Labour has a Matt Damon problem on immigration at the moment. It knows that its voters are very upset about the issue – seven in ten Labour constituencies voted to leave the European Union in June – and it knows that Ukip is now in a much better position to tempt these voters away with the election of Paul Nuttall as leader. It knows it needs to address this dissatisfaction one way or another. But so far, its main attempt to address this problem is no stronger than saying ‘Matt Damon’ over and over again.
Ever since 2011, when Ed Miliband started giving speeches about national identity and immigration, the party has been telling its voters that it needs to talk about immigration. But five years later, it still hasn’t got beyond that opening statement. It doesn’t know what an honest dialogue with voters means beyond saying ‘immigration’ in a rather feeble and pointless fashion. A little reassurance that you’re not a racist if you worry about the impact of immigration here, and a feeble reference to the Migration Impact Fund, introduced under the last Labour government. That fund was only worth £35 million year, which means its attempts to alleviate the pressure on local services were far less visible to the public than Matt Damon.
Now, figures such as Dan Jarvis are rightly warning that unless the party pays attention to Ukip and talks about immigration, its heartlands are under threat. But Jarvis and others still haven’t managed to propose much more than stopping sneering at voters, and ensuring that Labour talks about immigration. But, again, this sounds a but like the party repeatedly saying ‘immigration’ in a rather feeble and pointless fashion that doesn’t change the debate materially. It almost seems upset that once it has said ‘immigration’ enough times, people are still quite angry.
Fighting the appeal of Ukip is about far more than just talking about immigration. Voters in constituencies that have seen very little immigration also backed Leave, so it cannot simply be the case that a larger Migration Impact Fund would help.
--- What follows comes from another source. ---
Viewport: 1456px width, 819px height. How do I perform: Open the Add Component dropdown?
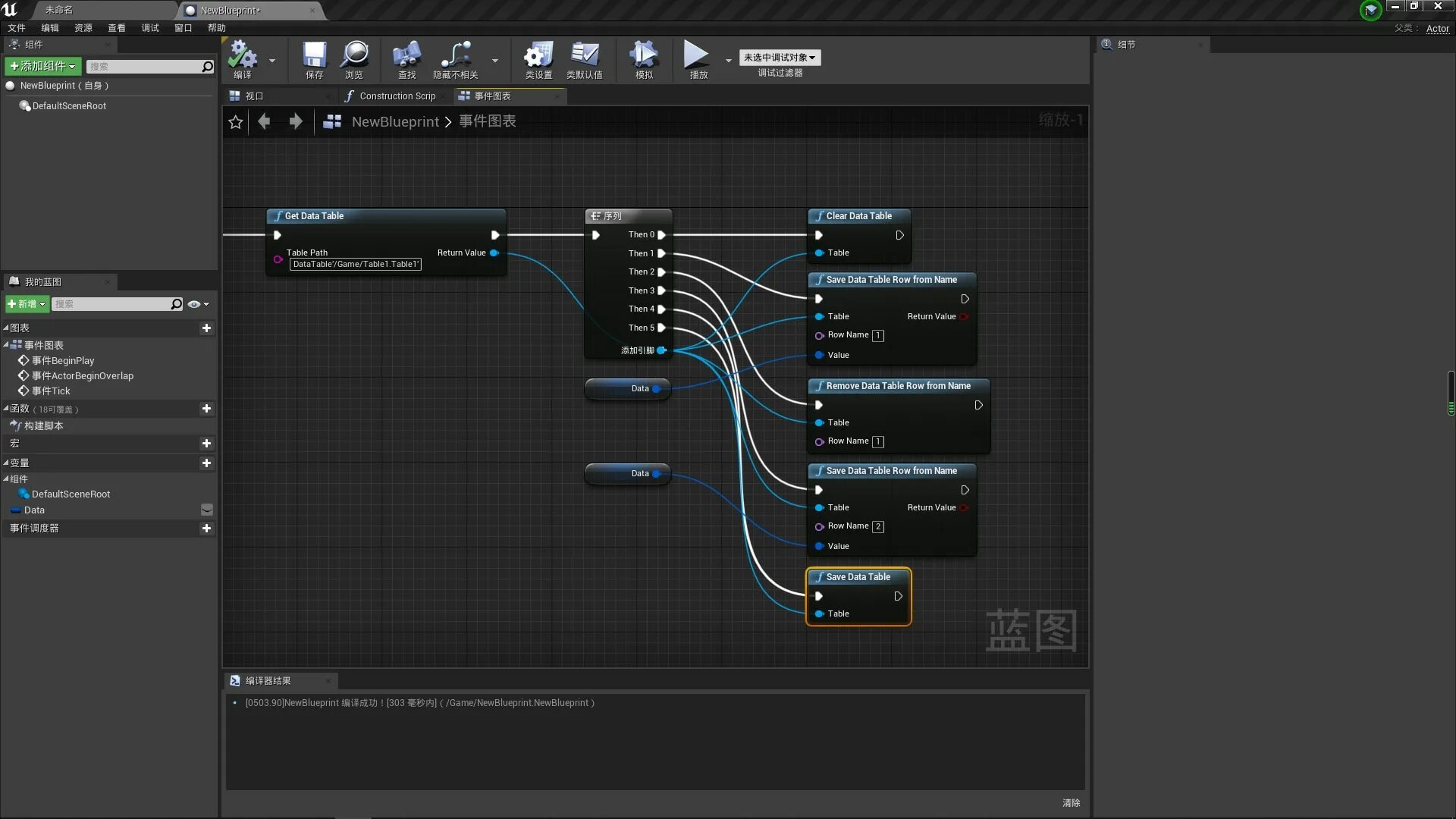(43, 67)
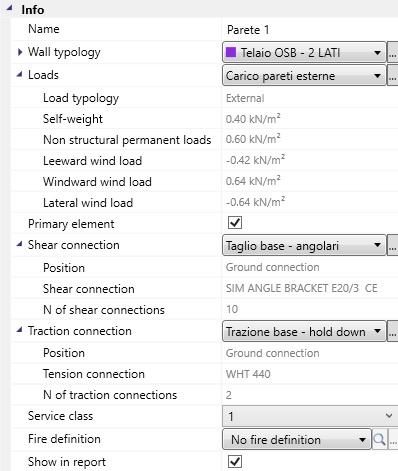Open the Trazione base - hold down dropdown

(304, 332)
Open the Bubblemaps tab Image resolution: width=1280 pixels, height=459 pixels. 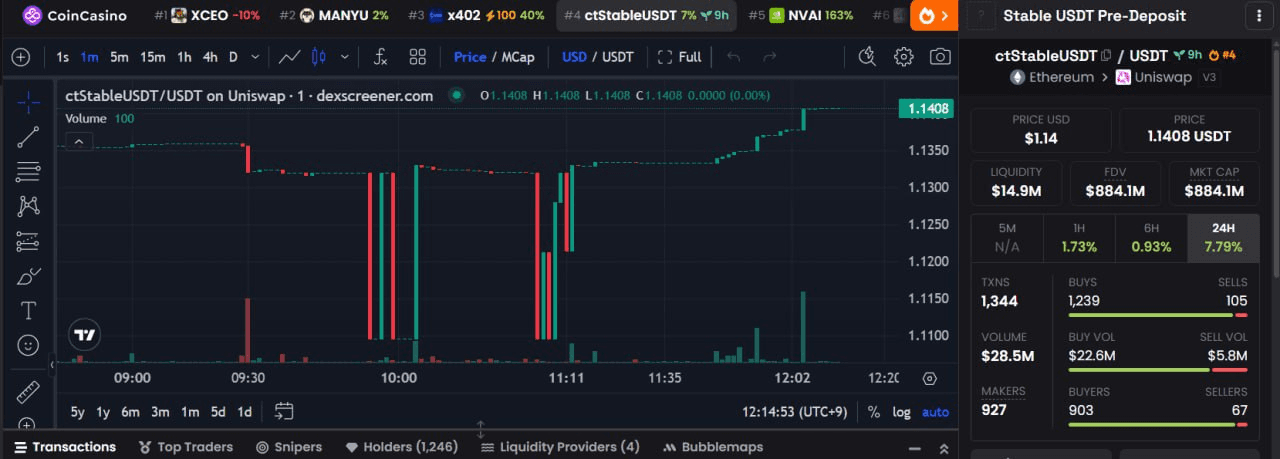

Many communities, like Stoke-on-Trent, have lost much of their core industry, and are trying to work out a new reason to exist. And Paul Nuttall himself identified a sense of disconnect between the party and its core vote in his speech to the Ukip conference in 2013, saying:
‘[Labour voters] have given up. And why? It’s because Labour MPs don’t represent them any more. In the days of Clement Attlee the Labour MPs came from the mills, the mines and the factories. Labour MPs today follow the same routes as the Conservatives and the Liberal Democrats. They go to private school, they go to Oxbridge, they get a job in an MP’s office, and they become an MP. None of them ladies and gentlemen, would know what it’s like in a working man’s club. None of them would know a council estate if it fell out the sky. And Labour’s policies do not reflect life in working class constituencies.’
Labour’s response to Nuttall’s election was to point out that he has previously backed calls for privatisation of the NHS. The health service has become the party’s comfort blanket to which it retreats when it is scared of something. It is pointless to use the NHS, though, when Labour is already strong on this matter yet still losing the trust of its voters overall, as yesterday’s totally dire polls showed.
For the party to beat Ukip requires a great deal of thought about its core purpose and about the sort of policies that could really transform communities that feel left behind, whether or not they have experienced high levels of migration. Until it is able to have a conversation of that level, it will just be stuck impersonating Matt Damon.